The pots on the amps and the guitar could cause the sound to cut out. This happens when they aren’t being used for extended periods of time. There are many factors that can contribute to non-optimal sounds, like dirt or improper tuning or grime buildup. When you’re turning the knobs, your problem will lie in the pots if you’re hearing the distortion.
Cleaning them will be fairly simple, and you’ll only have to use an electric contact cleaner. A quality contact cleaner will remove any oil, dust, dirt, or unwanted residues from the surfaces of sensitive electronics.
6. Plug the amp into different power outlets
There isn’t a lot more that you can do for fixing the guitar amp at home. However, you can still plug the amp into different power outlets and see if the buzzing still persists.
You can try changing the rooms and using different power outlets. Try to play in different areas and in different positions to see if the amp’s sound is still being affected. If nothing works, you’ll need to get the amp checked by a professional, as it’ll likely be a more technical issue.
7. Resolder the connections
Broken solders on circuits might be another factor that causes the amp to create buzzing or humming noise. Moreover, it can also lead to the sound getting cut out.
Wires can end up disconnecting or becoming loose, causing distortion in the sound or causing it to be cut out. You should use a soldering iron for resoldering the loose connections. If the previous methods don’t work, then resoldering will definitely do. Solders can sometimes break because of reasons like humidity, change in temperature, and physical damage. You’ll need professional tools like a solder socket and a soldering iron. If you aren’t experienced in these repairs, it’s suggested that you should avoid doing it. Instead, take the help of a professional.

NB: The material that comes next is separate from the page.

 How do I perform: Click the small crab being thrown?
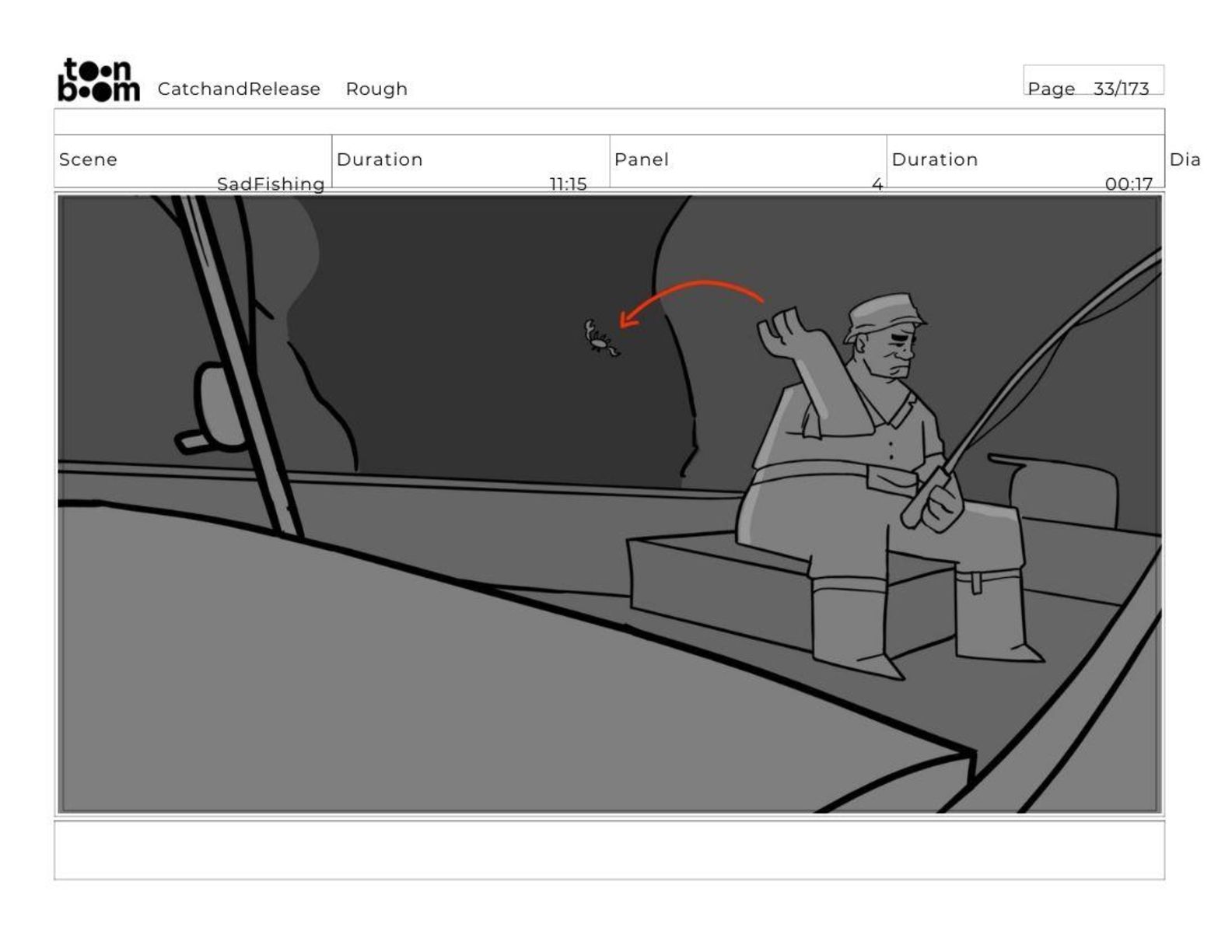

Guitar amp buzzing even when nothing is plugged in
A guitar amp buzzing when nothing is plugged in can be caused by loose solder connections. If the amp is creating a humming noise, then it might be because of loose earthing connections. Most likely, it’ll be a loose wire strand contacting the center, causing the humming noise.
You’ll need to check for how long the buzzing lasts after everything has been unplugged. If the buzzing stops fairly quickly, then it means your amp is fine. If the amp retains charge despite unplugging and keeps on buzzing, then the amp is faulty. It must be fixed by a professional electrician as soon as possible. Another way to check for the problem is by trying out different electrical outlets. You should preferably use the ones without any other connections like lights or a dimmer switch.
Thank you for reading. Hopefully, now you know a lot more about guitar amp buzzing, why is my guitar amp buzzing, different types of guitar amp buzzing, how to get rid of guitar amp hum, and more. Buzzing and humming on guitars is a fairly common problem that most guitarists face at some point. The buzzing happens due to a plethora of reasons. The most common reasons include loose cables, faulty connections, heavy usage of the amp, dirty audio jack, and more. If you know the reason why your amp is buzzing, you’ll find it easier to resolve the issue.